Agent performance degrading over time

Hey Patrick- Hope you had a nice new year :slight_smile:

I’ve set up a private instance and am still fine tuning some of the settings, but something I’ve seen repeatedly is that the agents start to perform great, and then something happens after a bit of time and they take much longer to run tests. Sometimes they start to lag after a few hours. Other times it’s been days. Stats reported from the agents are about 2x as long as initial stats, and the throughput of each agent goes down by about 1/2. Have you ever seen this before?

The agents are running on Amazon EC2, using wpt-ie11-20140912 (ami-561cb13e). I started with small agents but most recently had been using medium instance sizes so I don’t think the size is causing this. I had seen this problem on another private instance I was playing with several months ago, but this is a completely new instance and it’s happening again.

I’ve remote desktop’d into the agents to see if there’s something obvious, but I don’t see a zombie process or anything weird. I can see from getTesters.php that the CPU usage goes up from normally 40% to 80%, but I can’t pinpoint why. Can you think of anything I can be checking on the agents to see what’s causing this performance degradation?

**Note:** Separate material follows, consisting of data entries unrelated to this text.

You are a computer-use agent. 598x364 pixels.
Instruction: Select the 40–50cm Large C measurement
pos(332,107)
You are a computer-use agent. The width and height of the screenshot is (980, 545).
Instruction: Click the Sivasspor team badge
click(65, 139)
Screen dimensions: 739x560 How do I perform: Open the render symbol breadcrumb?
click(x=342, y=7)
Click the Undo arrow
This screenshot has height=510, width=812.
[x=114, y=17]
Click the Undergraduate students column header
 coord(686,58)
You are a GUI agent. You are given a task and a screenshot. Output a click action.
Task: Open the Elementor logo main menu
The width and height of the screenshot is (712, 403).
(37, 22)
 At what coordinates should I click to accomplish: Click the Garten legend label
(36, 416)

I’ve attached an image showing the performance over time. It never seems to recover once it starts to choke. Yellow line is doc load time. Orange line is TTFB (so nothing weird is going on with the network). You can see the jump halfway through
[attachment=464]

If I restart the agents everything works great again…for a limited time until it happens again.

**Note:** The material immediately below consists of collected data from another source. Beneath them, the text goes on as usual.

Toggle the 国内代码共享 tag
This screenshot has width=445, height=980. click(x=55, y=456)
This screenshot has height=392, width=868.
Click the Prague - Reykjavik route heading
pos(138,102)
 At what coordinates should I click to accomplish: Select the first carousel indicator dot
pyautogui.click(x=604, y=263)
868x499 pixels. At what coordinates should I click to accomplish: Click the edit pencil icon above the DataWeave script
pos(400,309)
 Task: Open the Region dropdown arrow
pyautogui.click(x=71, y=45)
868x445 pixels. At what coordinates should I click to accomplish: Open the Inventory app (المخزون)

Any suggestions on debugging this?

I haven’t seen that happen on any of the VMs or physical machines that I run, the CPU utilization stays consistent so I don’t think the increased utilization is coming from the software itself.

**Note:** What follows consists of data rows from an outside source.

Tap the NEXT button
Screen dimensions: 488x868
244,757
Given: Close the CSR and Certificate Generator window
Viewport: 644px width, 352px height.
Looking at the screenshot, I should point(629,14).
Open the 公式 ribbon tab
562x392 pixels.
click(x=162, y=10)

I haven’t looked at the EC2 instance performance over time though so something might be going on there. I do recommend medium because small instances are way over-taxed. Are you using m1 or m3? It could be EC2 choking on I/O or it could be doing some crazy throttling.

It might be worth testing sunspider or some other cpu-centric test when it is in a good and bad state to see if it is an external resource problem (i.e. crappy sharing on EC2). Do you also see it across regions?

Thanks for the quick reply!

Was using t2.medium only from Virginia, but will try a couple m3.medium instances from California and report back in a bit…

Oh, t2 is burstable/variable performance. You need to use m1 or m3 which provide consistant performance. That would totally explain it.

You sir, are a genius. And me, a moron :slight_smile:

Thanks for seeing that. Totally makes sense. Will let you know if it doesn’t improve things. THANK YOU!